=== Section Start ===

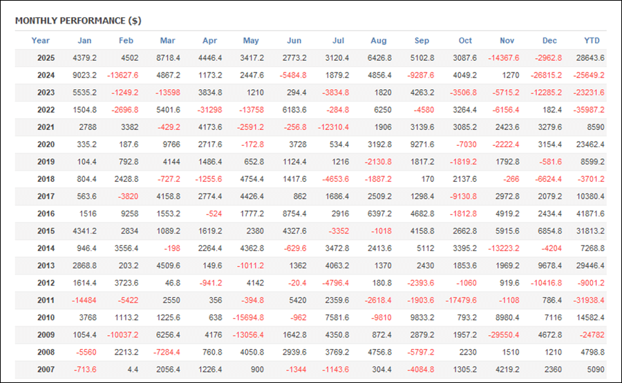The height and width of the screenshot is (383, 622).
Task: Click the Monthly Performance ($) title
Action: 78,21
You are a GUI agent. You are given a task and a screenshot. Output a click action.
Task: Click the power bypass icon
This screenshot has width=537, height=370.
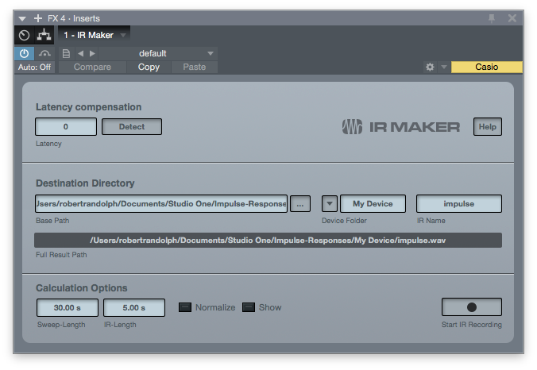pos(24,53)
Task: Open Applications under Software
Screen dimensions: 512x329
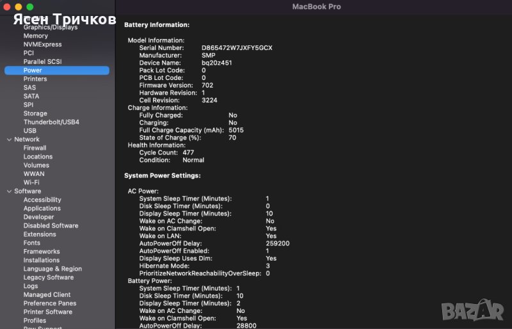Action: pos(42,209)
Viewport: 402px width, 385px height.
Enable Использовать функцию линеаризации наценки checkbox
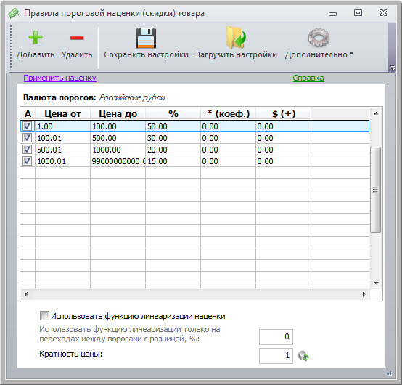pyautogui.click(x=44, y=316)
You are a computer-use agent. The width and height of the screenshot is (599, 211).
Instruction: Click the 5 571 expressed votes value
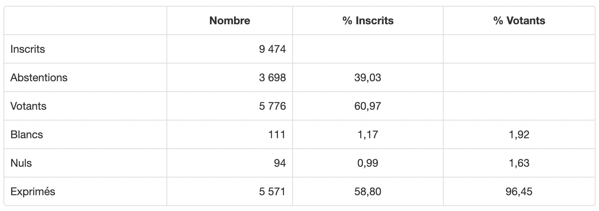tap(272, 191)
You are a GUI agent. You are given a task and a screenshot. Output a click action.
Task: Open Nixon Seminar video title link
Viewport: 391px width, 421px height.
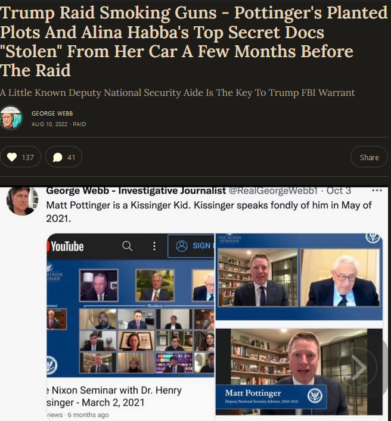tap(114, 397)
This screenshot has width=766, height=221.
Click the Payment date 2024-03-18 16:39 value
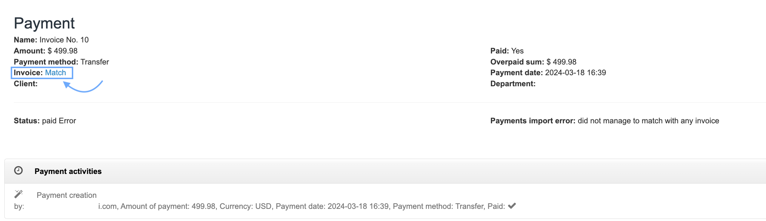click(575, 73)
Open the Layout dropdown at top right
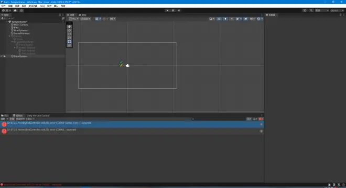This screenshot has height=188, width=346. [337, 10]
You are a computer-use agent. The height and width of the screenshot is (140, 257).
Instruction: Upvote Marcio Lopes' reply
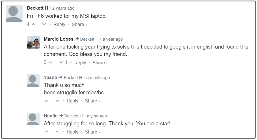tap(51, 62)
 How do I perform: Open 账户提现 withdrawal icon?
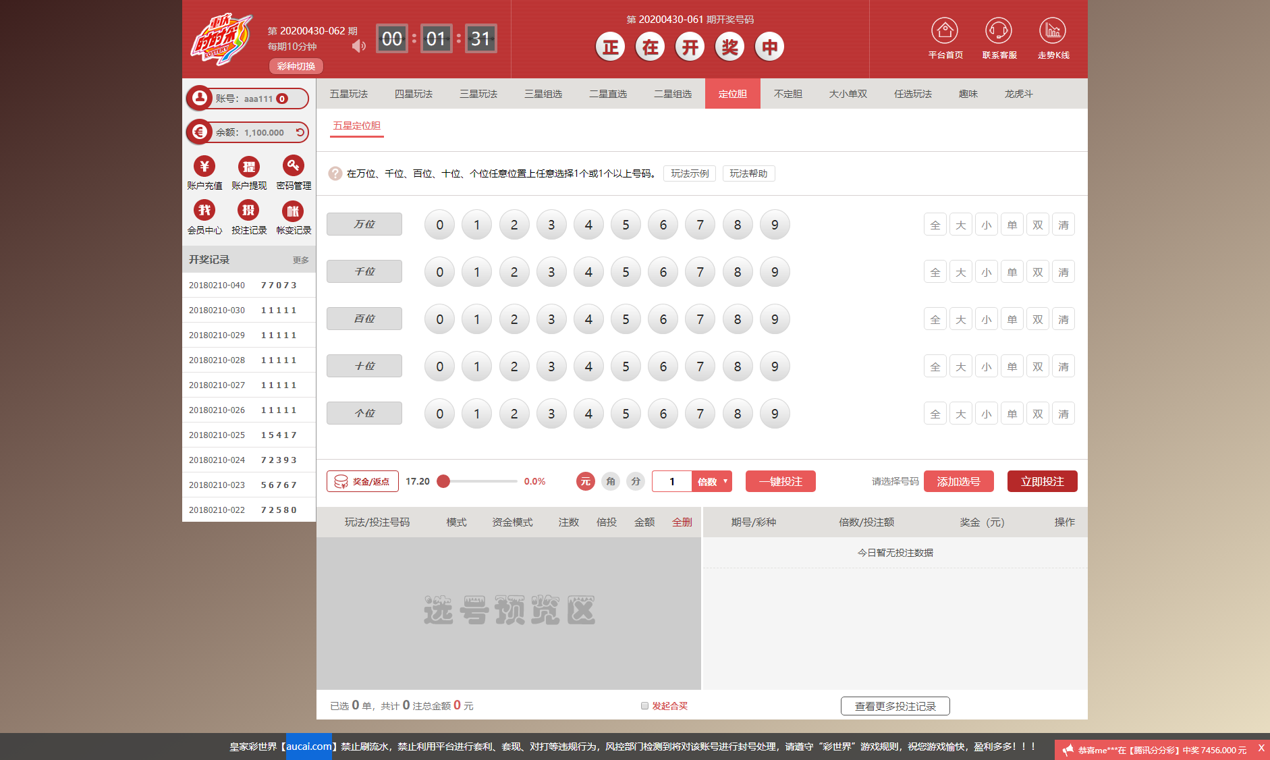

=== Section End ===

_TASK TO CARRY OUT_. Write only the number of lines in the listing that hold the word "computer".

_TASK OUTPUT_. 2